Please print exactly the lines from the one containing "Austin, Texas, 78701 [link] (59, 2340)" through the last line of the records, and only those. Leave out any pictures.
•••••
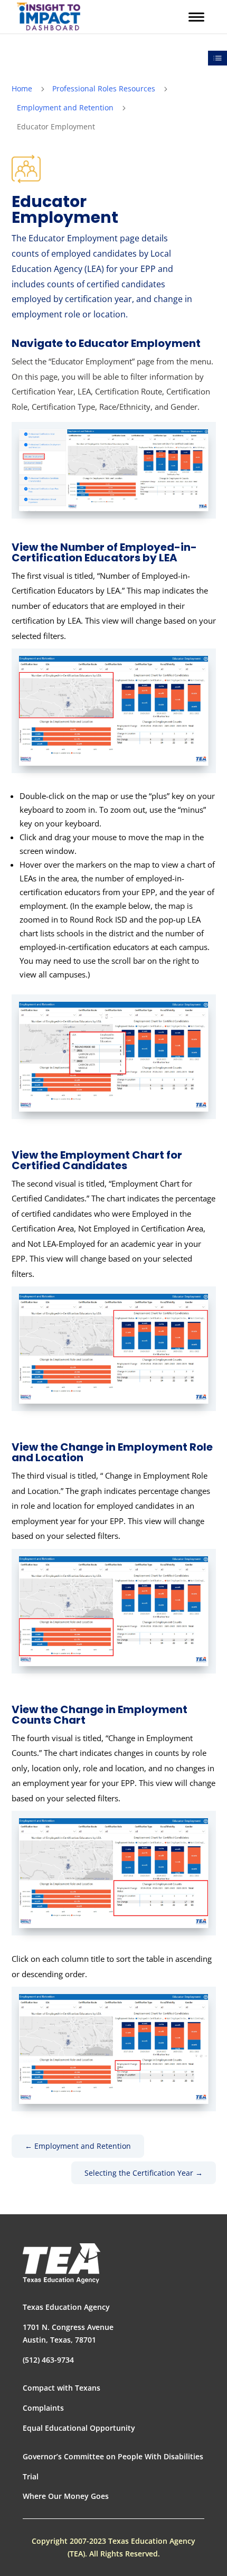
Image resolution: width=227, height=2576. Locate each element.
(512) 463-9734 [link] (48, 2360)
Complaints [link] (43, 2408)
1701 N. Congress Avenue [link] (68, 2327)
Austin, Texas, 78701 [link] (59, 2340)
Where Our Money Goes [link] (66, 2496)
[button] (196, 17)
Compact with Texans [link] (61, 2388)
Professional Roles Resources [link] (103, 88)
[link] (48, 17)
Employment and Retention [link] (65, 107)
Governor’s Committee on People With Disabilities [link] (113, 2456)
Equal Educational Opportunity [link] (79, 2428)
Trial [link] (31, 2476)
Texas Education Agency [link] (66, 2307)
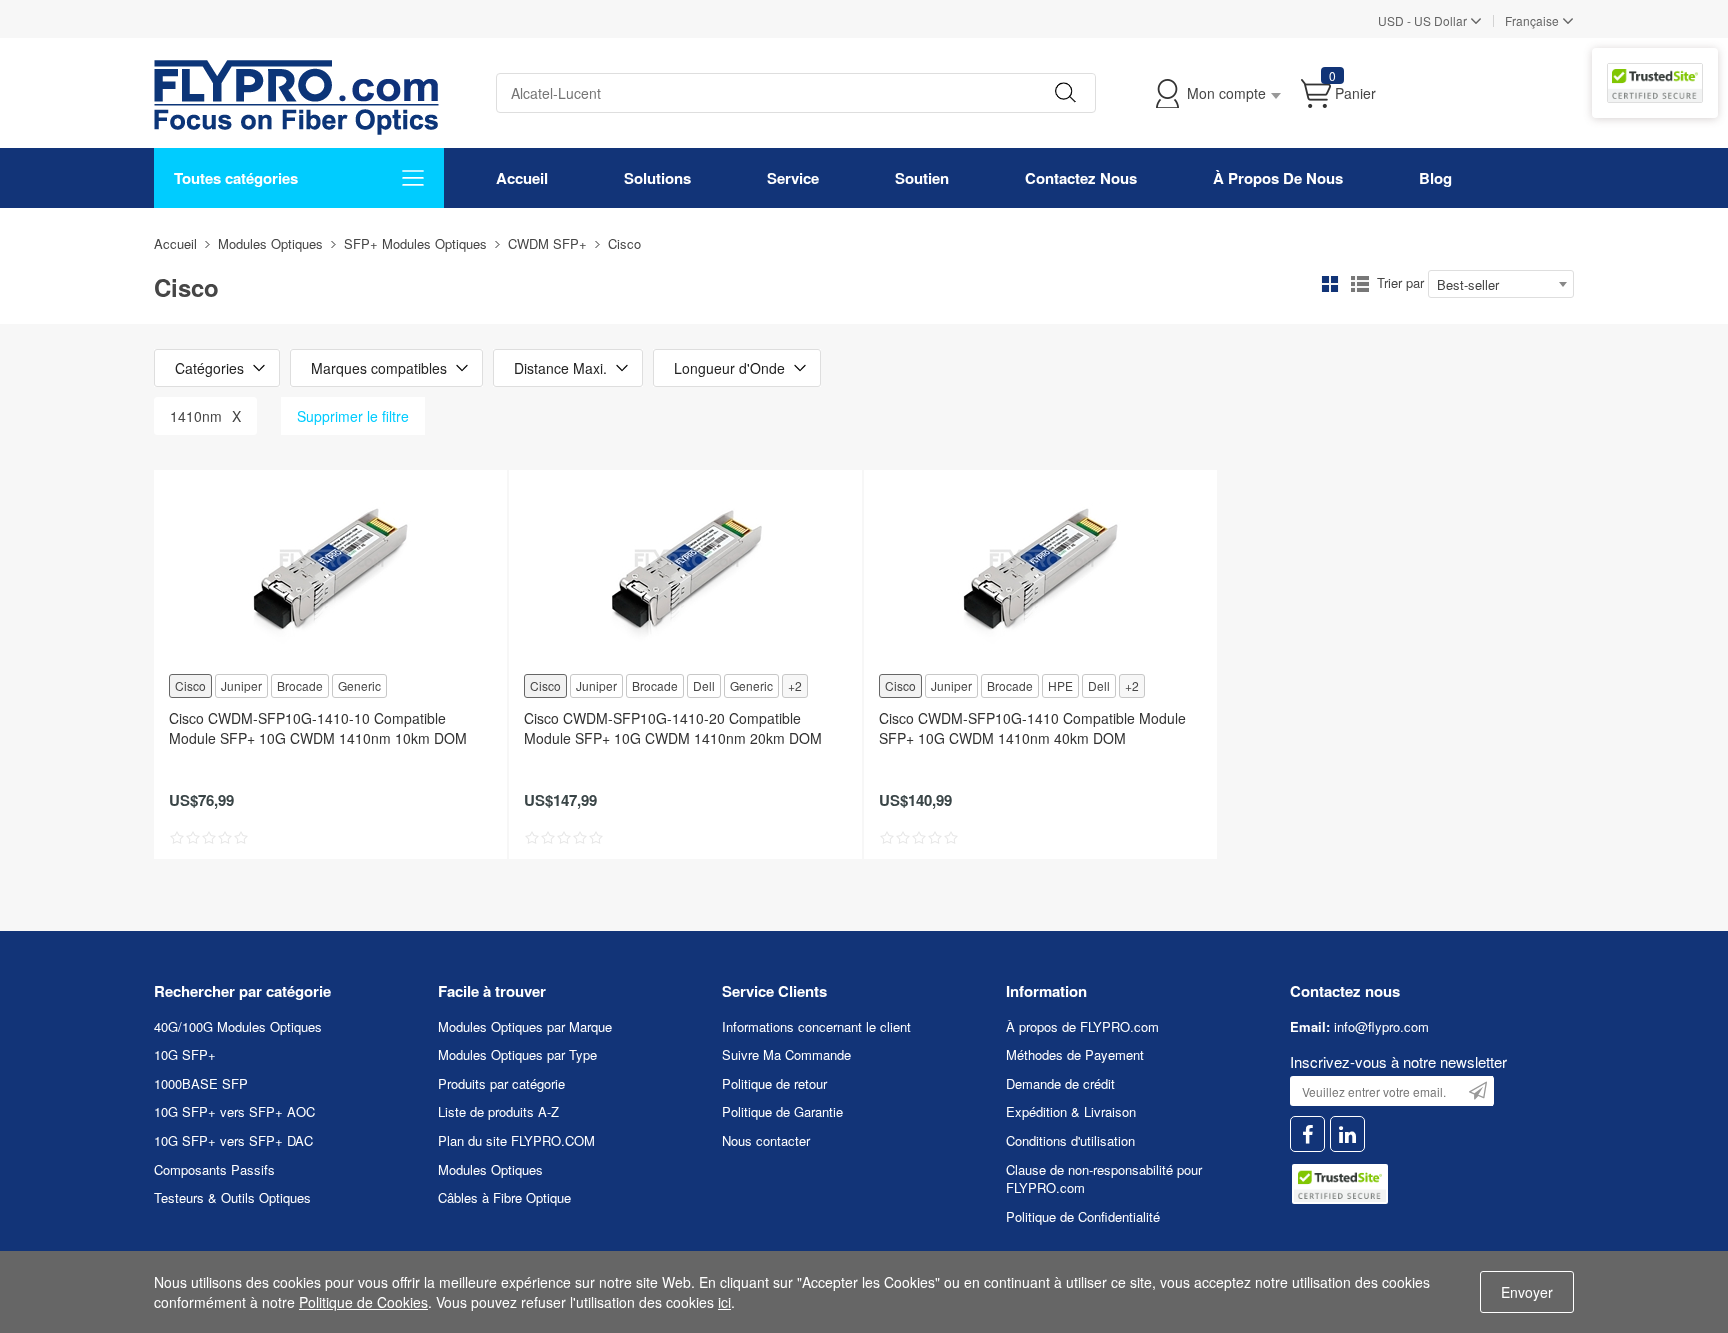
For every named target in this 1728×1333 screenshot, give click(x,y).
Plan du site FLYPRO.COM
•••••
**TASK ANSWER:**
Austin, Texas, 78701 [link] (59, 2340)
Where Our Money Goes [link] (66, 2496)
[button] (196, 17)
Compact with Texans [link] (61, 2388)
Professional Roles Resources [link] (103, 88)
[link] (48, 17)
Employment and Retention [link] (65, 107)
Governor’s Committee on People With Disabilities [link] (113, 2456)
Equal Educational Opportunity [link] (79, 2428)
Trial [link] (31, 2476)
Texas Education Agency [link] (66, 2307)
For every named target in this 1728×1333 screenshot, give click(x,y).
Plan du site FLYPRO.COM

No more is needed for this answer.